-- Begin Data for this exercise --

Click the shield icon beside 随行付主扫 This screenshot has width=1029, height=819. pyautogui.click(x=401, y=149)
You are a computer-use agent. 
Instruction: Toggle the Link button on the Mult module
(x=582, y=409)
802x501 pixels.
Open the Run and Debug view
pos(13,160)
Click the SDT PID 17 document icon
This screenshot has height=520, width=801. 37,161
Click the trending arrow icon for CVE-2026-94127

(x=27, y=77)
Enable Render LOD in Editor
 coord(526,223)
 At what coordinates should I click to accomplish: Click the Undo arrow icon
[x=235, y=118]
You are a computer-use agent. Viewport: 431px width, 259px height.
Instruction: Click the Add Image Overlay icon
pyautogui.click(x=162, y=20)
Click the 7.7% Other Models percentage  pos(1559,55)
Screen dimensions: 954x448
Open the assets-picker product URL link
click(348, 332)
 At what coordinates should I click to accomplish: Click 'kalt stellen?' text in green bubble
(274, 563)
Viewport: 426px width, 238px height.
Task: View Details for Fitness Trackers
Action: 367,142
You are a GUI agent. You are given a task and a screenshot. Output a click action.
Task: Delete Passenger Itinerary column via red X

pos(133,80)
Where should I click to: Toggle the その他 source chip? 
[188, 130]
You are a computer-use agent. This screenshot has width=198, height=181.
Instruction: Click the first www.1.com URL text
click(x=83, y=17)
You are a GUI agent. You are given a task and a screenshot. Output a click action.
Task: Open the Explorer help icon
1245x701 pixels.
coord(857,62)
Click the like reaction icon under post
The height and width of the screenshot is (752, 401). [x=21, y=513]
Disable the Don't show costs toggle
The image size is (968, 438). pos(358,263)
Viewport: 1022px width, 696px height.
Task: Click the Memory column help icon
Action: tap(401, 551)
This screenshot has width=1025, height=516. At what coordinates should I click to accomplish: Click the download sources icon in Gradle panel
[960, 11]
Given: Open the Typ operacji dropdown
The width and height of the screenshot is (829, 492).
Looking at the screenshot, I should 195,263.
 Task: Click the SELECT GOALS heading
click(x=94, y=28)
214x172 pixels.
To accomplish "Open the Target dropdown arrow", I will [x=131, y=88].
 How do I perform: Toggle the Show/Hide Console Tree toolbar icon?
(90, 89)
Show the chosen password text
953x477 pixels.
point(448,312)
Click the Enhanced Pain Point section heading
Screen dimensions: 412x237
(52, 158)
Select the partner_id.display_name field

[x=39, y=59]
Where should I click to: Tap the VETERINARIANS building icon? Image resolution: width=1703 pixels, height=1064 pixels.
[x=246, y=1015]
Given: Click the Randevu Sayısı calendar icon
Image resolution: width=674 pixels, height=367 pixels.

-- End Data for this exercise --

Exercise:
Return every line above that contains the string "Where", counting only matches with the same capitalization.

Finished task:
Where should I click to: Toggle the その他 source chip? 
Where should I click to: Tap the VETERINARIANS building icon? Image resolution: width=1703 pixels, height=1064 pixels.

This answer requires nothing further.